Start of Block

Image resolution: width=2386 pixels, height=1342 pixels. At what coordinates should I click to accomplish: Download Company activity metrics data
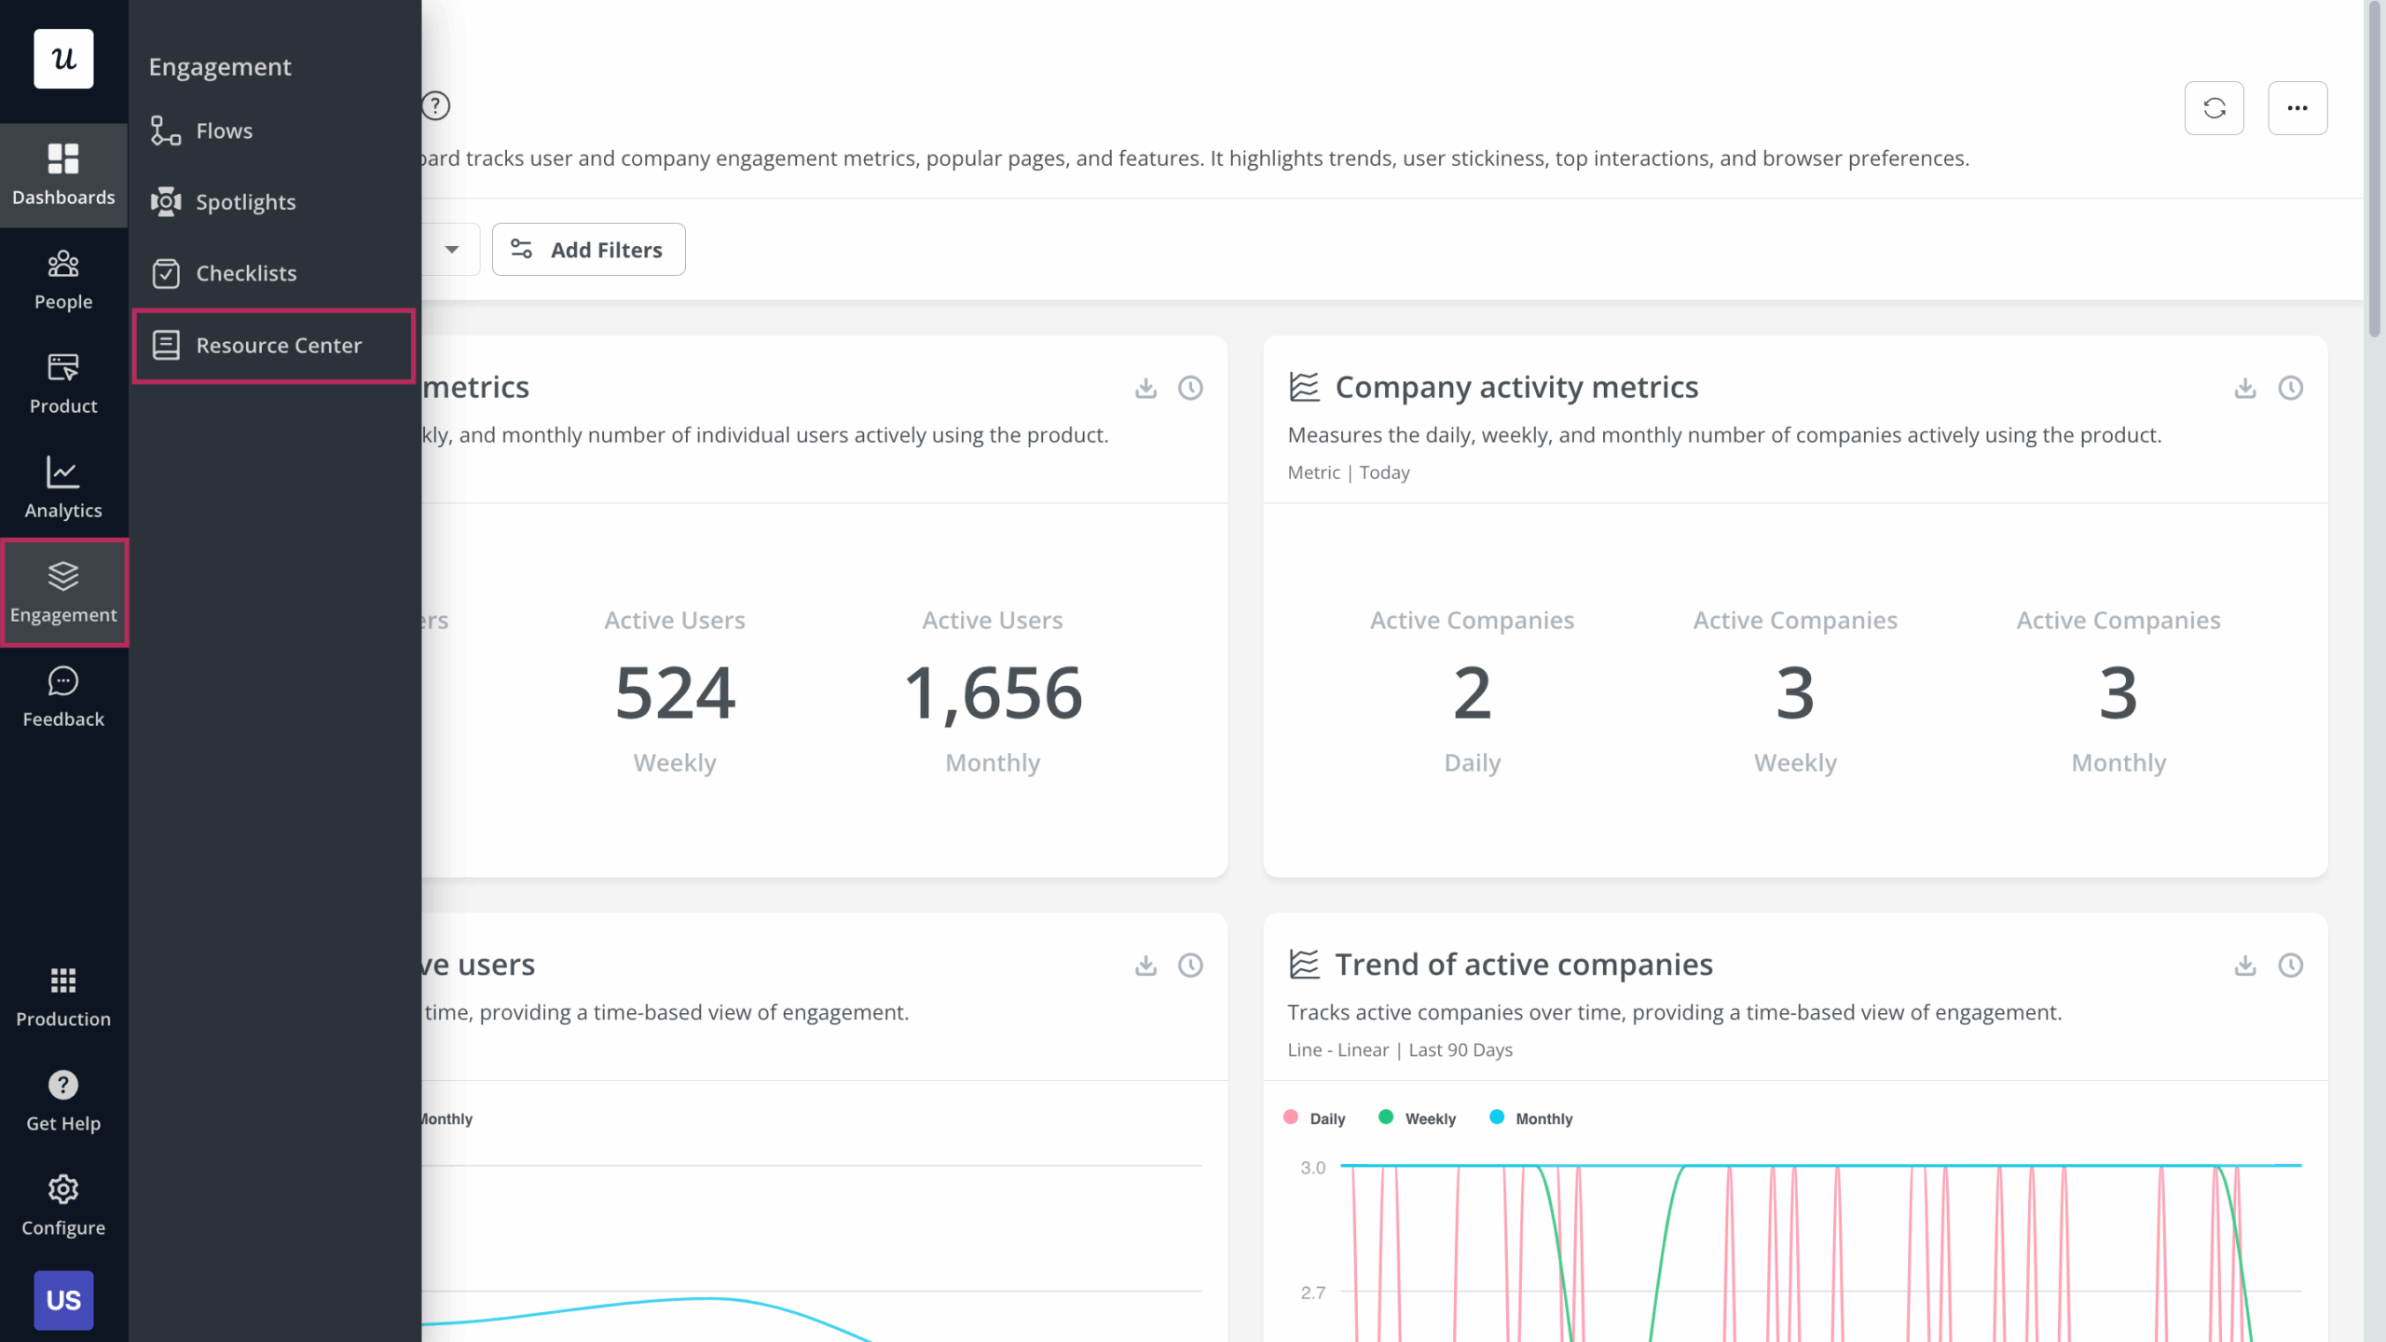[2244, 388]

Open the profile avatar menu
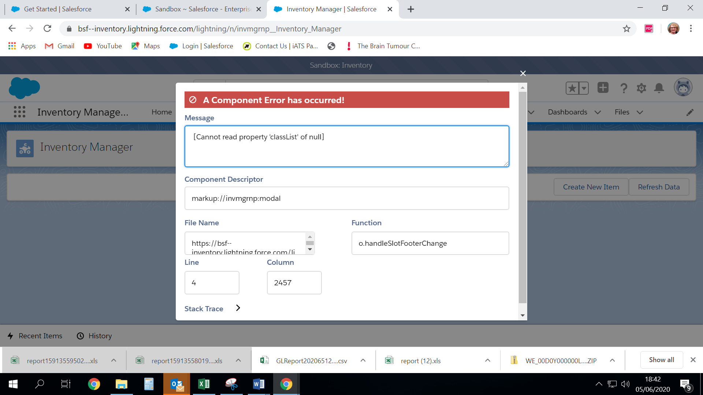click(x=682, y=87)
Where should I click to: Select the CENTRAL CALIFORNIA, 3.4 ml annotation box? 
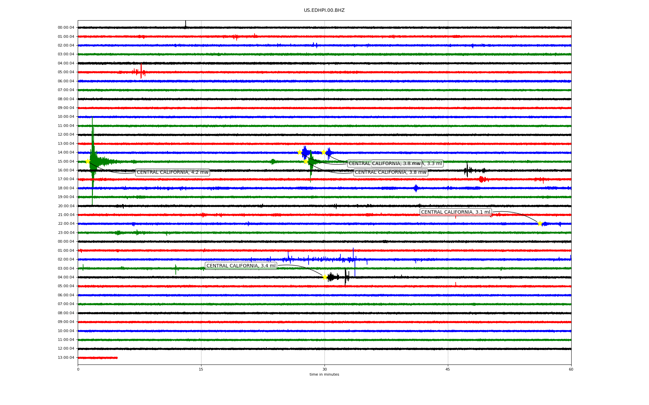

End of Block

> _TO DO_
The reply must hold every line above exactly as written and none of the pictures.

> _OUTPUT FOR THIS TASK_
Image resolution: width=2386 pixels, height=1342 pixels. At what coordinates should I click to accomplish: Download Company activity metrics data
[2244, 388]

Open the profile avatar menu
click(x=682, y=87)
Where should I click to: Select the CENTRAL CALIFORNIA, 3.4 ml annotation box? 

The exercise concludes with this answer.